Um romance de uma mulher, sobre um mundo dominado por mulheres, vencedor de um prémio só para livros de mulheres? Antes que a desconfiança tome conta da leitora ou do leitor, convém dizer que nada é simples em O Poder, inesperado e surpreendente romance futurista da inglesa Naomi Alderman, distinguido em 2017 com o prestigiado Baileys Women’s Prize For Fiction.
Num futuro distante, são as mulheres quem mais ordena. Uma mutação genética, de origem misteriosa, dotou-as de uma arma letal: uma “meada na clavícula” que gera uma fulminante corrente de energia. É neste mundo feminino que um historiador decide perceber como tudo começou, recuando aos anos que antecederam o cataclismo. Através deste artifício literário, O Poder afirma-se, em simultâneo, como romance histórico e futurista. Propõe uma sociedade diferente, mas descreve-a com o tom melancólico da arqueologia. Cobrindo uma década, acompanha-se, ano a ano, a marcha dos acontecimentos: a excitação inicial, a euforia das redes sociais, as religiões messiânicas, a contraofensiva masculina, a intriga internacional, o descontrolo das massas, os abusos de poder, a corrupção, a tentação da bomba atómica…

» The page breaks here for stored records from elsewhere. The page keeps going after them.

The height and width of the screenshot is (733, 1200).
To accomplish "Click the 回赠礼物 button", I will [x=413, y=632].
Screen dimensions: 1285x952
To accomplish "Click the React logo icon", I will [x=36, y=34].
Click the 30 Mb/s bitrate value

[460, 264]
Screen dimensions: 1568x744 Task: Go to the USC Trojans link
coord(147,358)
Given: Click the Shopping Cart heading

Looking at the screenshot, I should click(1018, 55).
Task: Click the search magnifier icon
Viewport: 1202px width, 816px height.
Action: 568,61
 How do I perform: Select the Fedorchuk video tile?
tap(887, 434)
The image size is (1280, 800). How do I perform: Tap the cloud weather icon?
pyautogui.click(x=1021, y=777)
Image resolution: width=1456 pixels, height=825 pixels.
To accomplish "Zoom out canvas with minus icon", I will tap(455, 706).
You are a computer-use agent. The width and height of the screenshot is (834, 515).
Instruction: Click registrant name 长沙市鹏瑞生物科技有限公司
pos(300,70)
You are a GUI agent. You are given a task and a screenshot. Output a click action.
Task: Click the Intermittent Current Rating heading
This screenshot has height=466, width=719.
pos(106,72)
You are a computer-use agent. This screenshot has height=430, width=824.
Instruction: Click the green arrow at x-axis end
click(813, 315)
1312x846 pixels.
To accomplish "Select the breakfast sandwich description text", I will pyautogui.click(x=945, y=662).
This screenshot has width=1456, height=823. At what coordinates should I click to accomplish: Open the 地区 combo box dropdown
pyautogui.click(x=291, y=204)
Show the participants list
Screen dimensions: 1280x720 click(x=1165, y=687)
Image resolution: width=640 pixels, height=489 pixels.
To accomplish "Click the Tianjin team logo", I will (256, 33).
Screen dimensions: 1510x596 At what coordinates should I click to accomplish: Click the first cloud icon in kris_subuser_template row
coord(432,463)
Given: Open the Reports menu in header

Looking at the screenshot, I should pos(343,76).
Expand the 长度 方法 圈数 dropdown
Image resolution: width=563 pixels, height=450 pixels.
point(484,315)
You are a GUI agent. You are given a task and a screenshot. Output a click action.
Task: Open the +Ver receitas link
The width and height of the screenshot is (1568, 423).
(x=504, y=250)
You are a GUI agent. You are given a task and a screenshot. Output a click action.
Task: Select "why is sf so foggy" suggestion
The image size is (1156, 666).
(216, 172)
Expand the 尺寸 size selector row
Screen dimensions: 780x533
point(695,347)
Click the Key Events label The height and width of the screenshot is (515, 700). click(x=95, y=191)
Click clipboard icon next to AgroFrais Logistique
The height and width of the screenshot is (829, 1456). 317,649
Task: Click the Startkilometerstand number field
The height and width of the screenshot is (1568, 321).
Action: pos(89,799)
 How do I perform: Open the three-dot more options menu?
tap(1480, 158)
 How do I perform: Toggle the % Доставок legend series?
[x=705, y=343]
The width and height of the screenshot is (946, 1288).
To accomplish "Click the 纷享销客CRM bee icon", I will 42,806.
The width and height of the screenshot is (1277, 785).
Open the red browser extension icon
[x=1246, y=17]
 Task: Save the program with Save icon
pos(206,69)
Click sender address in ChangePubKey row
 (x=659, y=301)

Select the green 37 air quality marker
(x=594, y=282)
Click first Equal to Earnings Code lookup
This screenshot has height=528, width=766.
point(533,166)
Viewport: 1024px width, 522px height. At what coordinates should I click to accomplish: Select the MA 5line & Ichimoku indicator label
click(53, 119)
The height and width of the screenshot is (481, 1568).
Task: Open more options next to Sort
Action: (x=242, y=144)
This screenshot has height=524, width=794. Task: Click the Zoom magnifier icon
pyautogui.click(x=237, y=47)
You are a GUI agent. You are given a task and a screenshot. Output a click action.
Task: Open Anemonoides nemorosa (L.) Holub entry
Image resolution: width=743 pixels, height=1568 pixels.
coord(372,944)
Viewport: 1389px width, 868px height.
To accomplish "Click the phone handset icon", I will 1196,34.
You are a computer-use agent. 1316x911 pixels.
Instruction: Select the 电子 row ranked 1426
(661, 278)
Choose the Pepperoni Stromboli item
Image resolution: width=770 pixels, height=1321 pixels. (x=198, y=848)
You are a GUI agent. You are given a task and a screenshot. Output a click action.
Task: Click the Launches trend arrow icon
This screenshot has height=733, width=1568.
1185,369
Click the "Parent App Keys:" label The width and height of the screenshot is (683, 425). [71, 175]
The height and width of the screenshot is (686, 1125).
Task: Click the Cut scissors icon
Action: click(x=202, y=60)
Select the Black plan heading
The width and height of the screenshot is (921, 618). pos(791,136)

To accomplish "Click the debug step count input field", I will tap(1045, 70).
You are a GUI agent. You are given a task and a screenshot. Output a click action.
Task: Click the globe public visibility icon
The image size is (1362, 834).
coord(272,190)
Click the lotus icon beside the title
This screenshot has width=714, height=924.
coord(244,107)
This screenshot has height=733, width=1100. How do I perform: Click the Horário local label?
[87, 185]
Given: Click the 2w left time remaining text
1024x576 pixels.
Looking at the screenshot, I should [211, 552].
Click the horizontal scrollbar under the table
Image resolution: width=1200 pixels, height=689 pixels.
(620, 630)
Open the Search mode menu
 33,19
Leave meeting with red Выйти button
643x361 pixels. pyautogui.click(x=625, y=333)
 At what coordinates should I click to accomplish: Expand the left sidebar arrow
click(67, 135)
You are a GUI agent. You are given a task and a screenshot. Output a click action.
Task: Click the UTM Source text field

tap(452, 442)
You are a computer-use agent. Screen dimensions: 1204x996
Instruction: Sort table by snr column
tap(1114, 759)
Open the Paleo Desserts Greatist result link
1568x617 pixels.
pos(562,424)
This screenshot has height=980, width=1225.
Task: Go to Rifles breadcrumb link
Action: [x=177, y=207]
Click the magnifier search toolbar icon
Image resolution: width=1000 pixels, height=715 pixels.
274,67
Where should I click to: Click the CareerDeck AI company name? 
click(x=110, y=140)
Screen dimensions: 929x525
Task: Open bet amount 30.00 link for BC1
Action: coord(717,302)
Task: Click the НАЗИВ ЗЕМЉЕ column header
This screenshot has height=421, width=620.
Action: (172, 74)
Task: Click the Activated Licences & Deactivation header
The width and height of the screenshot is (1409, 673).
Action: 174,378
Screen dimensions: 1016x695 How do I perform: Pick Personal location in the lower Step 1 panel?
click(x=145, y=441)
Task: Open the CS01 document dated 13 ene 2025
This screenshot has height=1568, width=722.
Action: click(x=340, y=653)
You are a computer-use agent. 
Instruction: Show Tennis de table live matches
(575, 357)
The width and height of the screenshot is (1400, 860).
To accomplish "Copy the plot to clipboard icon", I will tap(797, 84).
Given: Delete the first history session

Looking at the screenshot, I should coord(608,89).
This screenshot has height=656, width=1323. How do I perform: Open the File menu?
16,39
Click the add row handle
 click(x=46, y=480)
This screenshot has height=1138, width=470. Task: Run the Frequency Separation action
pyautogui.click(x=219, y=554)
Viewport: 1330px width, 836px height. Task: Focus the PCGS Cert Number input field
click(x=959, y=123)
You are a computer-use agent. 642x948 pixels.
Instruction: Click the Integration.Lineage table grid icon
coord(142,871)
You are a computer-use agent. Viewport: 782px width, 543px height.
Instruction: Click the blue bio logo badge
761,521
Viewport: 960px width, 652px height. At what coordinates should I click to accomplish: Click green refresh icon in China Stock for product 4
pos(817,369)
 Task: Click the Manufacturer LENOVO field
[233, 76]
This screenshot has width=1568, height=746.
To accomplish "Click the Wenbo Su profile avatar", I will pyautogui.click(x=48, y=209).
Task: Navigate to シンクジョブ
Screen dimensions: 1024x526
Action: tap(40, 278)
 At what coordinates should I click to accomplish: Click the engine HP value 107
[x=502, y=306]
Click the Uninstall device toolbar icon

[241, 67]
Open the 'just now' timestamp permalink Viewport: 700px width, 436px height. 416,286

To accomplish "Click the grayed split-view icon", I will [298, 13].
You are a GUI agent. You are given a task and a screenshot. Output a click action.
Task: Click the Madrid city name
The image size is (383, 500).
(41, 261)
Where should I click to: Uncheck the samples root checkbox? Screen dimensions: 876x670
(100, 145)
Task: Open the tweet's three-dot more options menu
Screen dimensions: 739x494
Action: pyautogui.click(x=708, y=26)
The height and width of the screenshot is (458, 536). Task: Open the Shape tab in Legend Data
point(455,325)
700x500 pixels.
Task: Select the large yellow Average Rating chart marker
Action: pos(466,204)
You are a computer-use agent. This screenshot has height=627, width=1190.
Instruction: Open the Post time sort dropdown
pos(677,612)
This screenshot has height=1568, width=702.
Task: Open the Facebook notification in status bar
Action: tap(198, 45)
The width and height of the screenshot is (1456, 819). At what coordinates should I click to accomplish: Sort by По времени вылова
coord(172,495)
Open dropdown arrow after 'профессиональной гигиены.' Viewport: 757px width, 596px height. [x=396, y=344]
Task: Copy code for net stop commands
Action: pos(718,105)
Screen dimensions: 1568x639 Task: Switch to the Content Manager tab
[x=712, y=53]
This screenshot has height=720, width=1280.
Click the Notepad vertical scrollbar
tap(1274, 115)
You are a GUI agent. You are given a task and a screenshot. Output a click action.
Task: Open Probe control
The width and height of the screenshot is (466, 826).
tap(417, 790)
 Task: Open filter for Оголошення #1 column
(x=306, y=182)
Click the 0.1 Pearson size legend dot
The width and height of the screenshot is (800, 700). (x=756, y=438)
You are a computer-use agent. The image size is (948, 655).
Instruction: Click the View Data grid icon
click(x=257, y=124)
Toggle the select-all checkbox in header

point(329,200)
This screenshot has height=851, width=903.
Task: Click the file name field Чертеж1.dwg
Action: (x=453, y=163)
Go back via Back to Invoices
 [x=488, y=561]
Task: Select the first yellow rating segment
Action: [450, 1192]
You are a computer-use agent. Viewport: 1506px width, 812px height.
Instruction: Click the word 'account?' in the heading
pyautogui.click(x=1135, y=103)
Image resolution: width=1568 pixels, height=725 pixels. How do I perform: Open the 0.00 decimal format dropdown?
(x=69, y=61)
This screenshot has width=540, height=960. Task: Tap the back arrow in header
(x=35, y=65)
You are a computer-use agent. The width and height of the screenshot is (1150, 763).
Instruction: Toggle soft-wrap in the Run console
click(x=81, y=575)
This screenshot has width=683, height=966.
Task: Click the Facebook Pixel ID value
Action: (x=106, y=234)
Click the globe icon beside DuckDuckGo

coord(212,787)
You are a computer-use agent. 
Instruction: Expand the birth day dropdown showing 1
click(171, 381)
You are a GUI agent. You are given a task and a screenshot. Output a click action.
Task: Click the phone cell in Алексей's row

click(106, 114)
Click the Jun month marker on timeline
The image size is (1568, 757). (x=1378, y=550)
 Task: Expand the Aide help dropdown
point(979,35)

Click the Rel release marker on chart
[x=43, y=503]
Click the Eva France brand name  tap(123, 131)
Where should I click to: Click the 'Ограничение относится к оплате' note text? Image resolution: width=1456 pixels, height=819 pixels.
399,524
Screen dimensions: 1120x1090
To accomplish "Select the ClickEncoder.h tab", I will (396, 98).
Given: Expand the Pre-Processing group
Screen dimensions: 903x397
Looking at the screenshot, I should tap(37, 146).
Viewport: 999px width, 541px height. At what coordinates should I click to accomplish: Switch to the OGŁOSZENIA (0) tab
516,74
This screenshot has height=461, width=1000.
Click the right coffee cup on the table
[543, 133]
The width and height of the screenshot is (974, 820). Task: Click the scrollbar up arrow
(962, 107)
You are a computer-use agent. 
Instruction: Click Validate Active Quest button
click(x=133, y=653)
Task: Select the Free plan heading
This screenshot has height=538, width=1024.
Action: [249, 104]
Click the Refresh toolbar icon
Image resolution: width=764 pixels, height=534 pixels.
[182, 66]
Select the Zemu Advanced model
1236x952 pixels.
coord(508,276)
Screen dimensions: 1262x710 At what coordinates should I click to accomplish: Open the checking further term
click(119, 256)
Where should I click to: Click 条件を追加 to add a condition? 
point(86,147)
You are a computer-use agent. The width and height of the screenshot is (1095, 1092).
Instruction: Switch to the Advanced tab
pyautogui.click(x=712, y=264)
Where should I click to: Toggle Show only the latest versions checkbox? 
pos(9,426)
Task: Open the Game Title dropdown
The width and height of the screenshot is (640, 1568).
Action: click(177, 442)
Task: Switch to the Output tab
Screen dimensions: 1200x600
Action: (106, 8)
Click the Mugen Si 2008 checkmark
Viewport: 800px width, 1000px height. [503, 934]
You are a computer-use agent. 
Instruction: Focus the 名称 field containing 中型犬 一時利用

A melhor ficção científica, tal como o mais estimulante romance histórico, é aquela que fala do presente. E essa é a força deste segundo romance de Naomi Alderman. Ao contrário de Handmaid’s Tale, de Margaret Atwood, O Poder afirma-se pela negativa. Ao propor uma deriva totalitária feminina, a escritora talvez queira que passe pela cabeça do leitor, mais ou menos incauto, a ideia de que, afinal, “elas fariam o mesmo”. Mas o coração deste enredo galvanizante é outro: “O poder não quer saber quem o usa.” O que fará quem o tem hoje?